Is anyone using Retool to interact with data in Parquet format? Is there a workflow you'd recommend?

Is is possible to have Retool interface directly with the Parquet files without importing them into something else? (I may have been reading DuckDB docs lately).

Kabirdas · November 30, 2022, 1:57am

Hey @aac!

I've done some digging on this but haven't yet found a UMD build of a library that handles Parquet files. Admittedly, I don't have experience with the Parquet format - is there a particular use case that you're interested in?

aac · November 30, 2022, 3:55am

Hey @Kabirdas!

We have an S3 bucket with a big batch of Parquet files in it, which gets updated regularly by an external source. I'm new to the format as well, but the goal is to be able to use SQL to query the underlying data, ideally without having to setup a pipeline to import the data from the Parquet files in the bucket into a separate DB every time there's an update.

It was just by chance that I read some DuckDB docs around the same time and saw that there's a way to work directly with the parquet files through that.
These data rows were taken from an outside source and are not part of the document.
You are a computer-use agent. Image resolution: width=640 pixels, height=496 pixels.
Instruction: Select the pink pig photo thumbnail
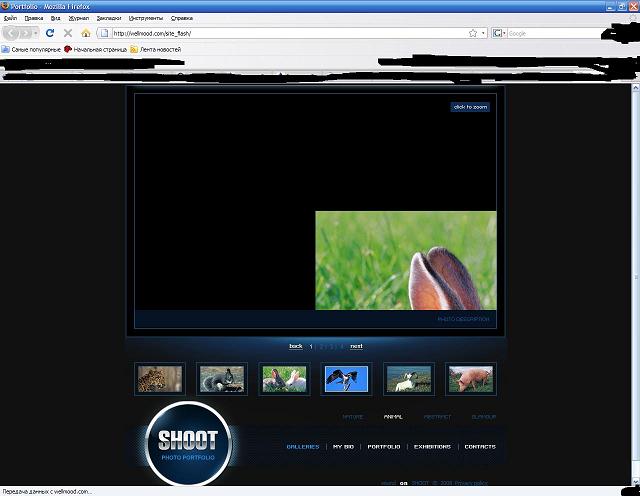pos(470,378)
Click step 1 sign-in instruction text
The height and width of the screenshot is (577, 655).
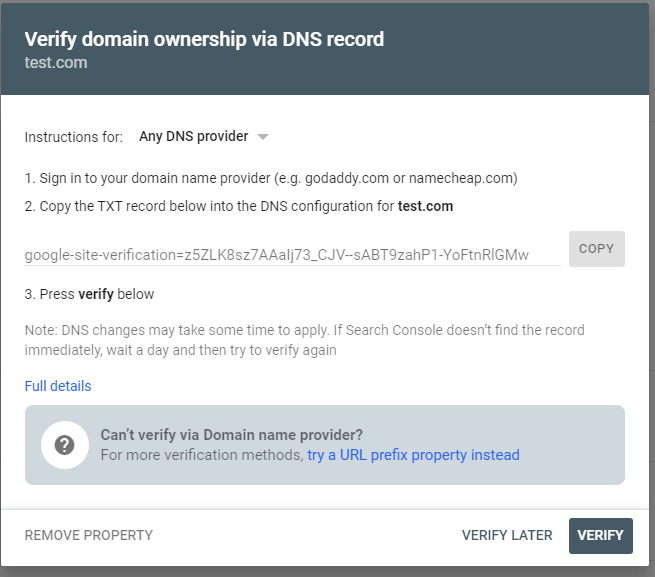(270, 179)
I haven't been able to get it to work locally reading directly from the S3 bucket yet.

Restating: we'd like some of our end-users to be able to write queries against that data, and it'd be rad if we could do that from the source files instead of needing to import them into a separate DB. That's pretty much the use case.

Kabirdas · November 30, 2022, 7:10pm

Ahh, interesting!

It looks as though Athena has some methods for querying Parquet data stored in S3 (see this blog). If that fits, Retool has an Athena integration you might be able to use. Is that something you've checked out by any chance?

aac · December 1, 2022, 5:27am

I'd seen the Athena piece, but didn't realize there was a Retool integration. I'll look into it and circle back. Thanks.